*** Supplied data Section Begins ***
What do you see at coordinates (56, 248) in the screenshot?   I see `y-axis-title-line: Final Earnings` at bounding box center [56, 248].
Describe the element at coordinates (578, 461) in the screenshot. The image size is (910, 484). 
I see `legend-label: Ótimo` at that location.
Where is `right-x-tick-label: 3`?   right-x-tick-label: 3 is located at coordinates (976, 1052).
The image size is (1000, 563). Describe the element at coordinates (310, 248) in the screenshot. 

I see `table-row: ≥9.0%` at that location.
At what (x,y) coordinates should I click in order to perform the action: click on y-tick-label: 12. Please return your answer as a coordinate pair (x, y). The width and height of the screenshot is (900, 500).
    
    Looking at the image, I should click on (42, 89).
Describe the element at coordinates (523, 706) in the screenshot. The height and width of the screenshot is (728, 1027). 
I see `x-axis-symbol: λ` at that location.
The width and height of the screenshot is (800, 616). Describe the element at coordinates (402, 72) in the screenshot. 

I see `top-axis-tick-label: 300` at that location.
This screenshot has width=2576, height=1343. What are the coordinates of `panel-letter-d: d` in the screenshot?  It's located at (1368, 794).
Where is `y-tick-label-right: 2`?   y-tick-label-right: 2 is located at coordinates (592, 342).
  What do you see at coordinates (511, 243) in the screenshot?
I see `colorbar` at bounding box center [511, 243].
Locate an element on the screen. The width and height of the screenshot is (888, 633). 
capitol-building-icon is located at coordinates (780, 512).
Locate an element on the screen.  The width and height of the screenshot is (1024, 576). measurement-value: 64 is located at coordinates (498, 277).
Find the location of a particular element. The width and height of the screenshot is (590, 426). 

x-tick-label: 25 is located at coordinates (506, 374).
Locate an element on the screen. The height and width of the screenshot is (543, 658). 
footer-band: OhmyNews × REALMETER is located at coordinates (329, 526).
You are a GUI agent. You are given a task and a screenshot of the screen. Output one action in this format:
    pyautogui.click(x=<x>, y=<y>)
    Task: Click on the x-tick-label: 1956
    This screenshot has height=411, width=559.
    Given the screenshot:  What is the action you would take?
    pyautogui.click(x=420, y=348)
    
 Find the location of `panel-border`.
*** Supplied data Section Ends ***
**Work to complete:**
Return everything from the line containing "You are a GUI" down to the line containing "you would take?", copying those lines without any change.

**Final answer:**
You are a GUI agent. You are given a task and a screenshot of the screen. Output one action in this format:
    pyautogui.click(x=<x>, y=<y>)
    Task: Click on the x-tick-label: 1956
    This screenshot has height=411, width=559.
    Given the screenshot:  What is the action you would take?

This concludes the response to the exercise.